Postpartum depression or postnatal depression is a complex mix of physical, emotional, or behavioral changes that happen to women after childbirth. Having PPD doesn’t mean that the mother doesn’t love the child but rather has a mental health condition.
The accounts of PPD can also be seen in the work of Hippocrates in 460BC where there is a description of symptoms like fever, delirium, mania, etc. in new mothers. DSM-5 identifies it as a specifier under major depressive disorder.
Often symptoms of postpartum depression are initially mistaken for baby blues. Symptoms for postpartum depression usually develop within the first few weeks to up to 1 year after giving birth. The symptoms include regular depression symptoms like depressed mood, change in appetite, sleep disturbances, reduced interest in pleasurable activities, suicidal thoughts, etc. It even includes symptoms like difficulty bonding with the baby and excessive crying. There is a constant fear of not being a good mother to the child. A study revealed that 50% of postpartum depressive episodes start before childbirth.
Although rare but new fathers can also experience postpartum depression. It is called parental postpartum depression. Signs and symptoms are the same as those in women.
There is no single cause for developing postpartum depression. After childbirth, there is serve drop in hormone (estrogen and progesterone) levels.
The production of estrogen and progesterone increases tenfold during pregnancy and post-delivery with 3 days the drop is so served that women who are already at a risk for developing affective disorders might develop PPD.
fMRI of mothers with PPD and without PPD shows reduced neural activity in the left frontal lobe and increased activity in the right frontal lobe. This reduces connectivity to other brain areas with impacts on empathy, memory, and emotion regulation.
A newborn needs a lot of care mostly at odd hours leaving the parents to sleep-deprived and overwhelmed. One may start feeling anxious, face identity issues or loss of control in life. These sudden lifestyle changes can be contributing factors in developing PPD.
Risk factors include the history of depression, family history of mood disorders, and age of conceiving, childhood trauma, and marital conflict.
Epidemiology and complications
Up to 70% of new mothers have baby blues. 1 in 10 women who have baby blues developss serve PPD.
10% of new fathers may develop prenatal depression within 3-6 months of childbirth.

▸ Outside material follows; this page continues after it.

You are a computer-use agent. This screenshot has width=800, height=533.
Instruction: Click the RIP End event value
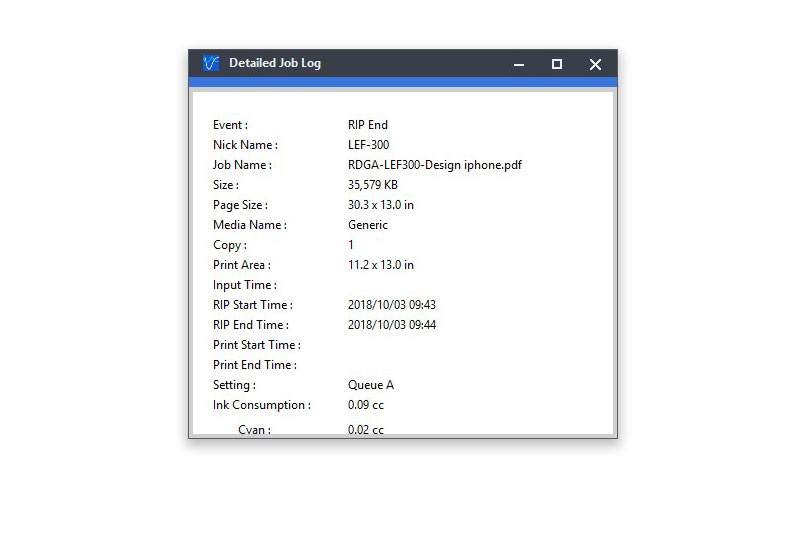tap(367, 125)
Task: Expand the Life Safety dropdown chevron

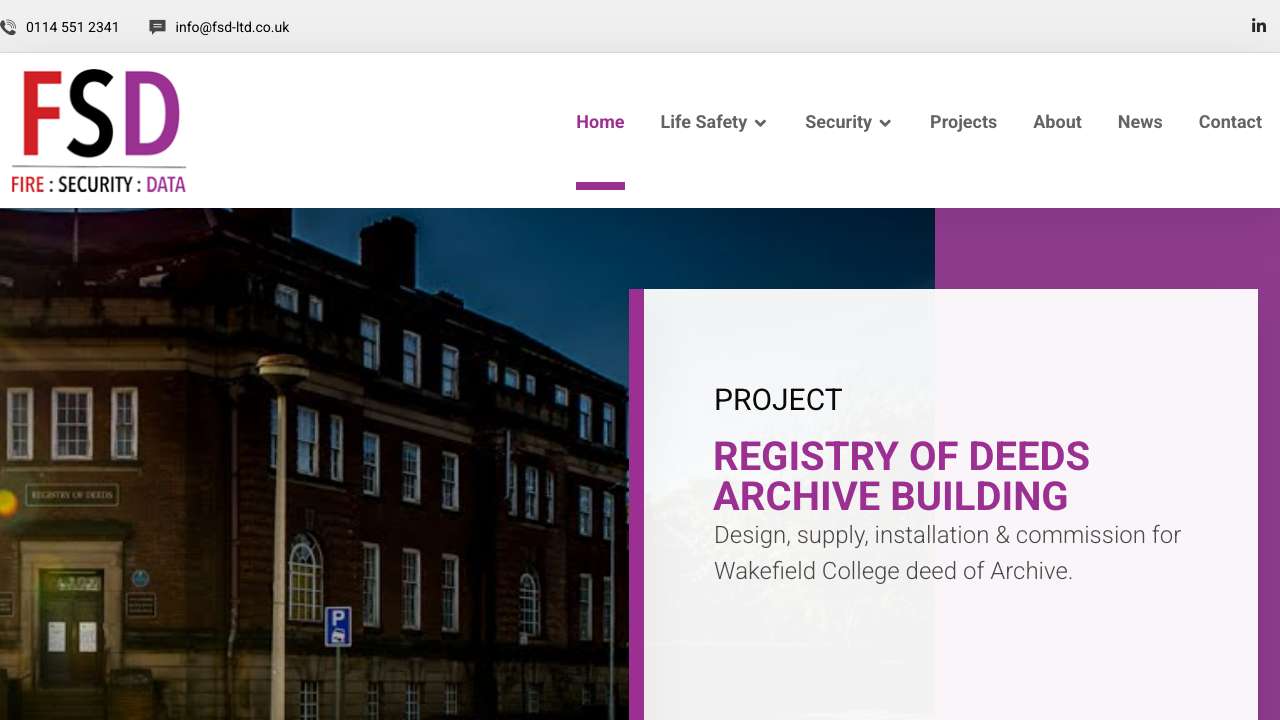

If untreated mothers can develop chronic depression.
PPD interferes with childcare, leading to an inconsistency in caregiving. This interfered child maternal bonding can have an impact on child’s development.
It’s not anyone’s fault or a women’s weakness when they develop postpartum depression.it is treatable. PPD’s course of treatment is psychotherapy and medication.
Special Groups for mothers with postpartum depression can help you talk to people going through something similar to your experience. It is nice to share with people who understand and know what you are dealing with.
In addition to professional treatment, some lifestyle changes can help the recovery process. Trying to include exercise in daily life like taking nature walks with a baby or yoga can prove helpful. Scale back your expectations for everything, give yourself the space to do things slowly and take breaks. Do something good for yourself. It can be a hobby or taking a day out with yourself anything you enjoy. Break the isolation talk to your partner, family, or friends about your experience.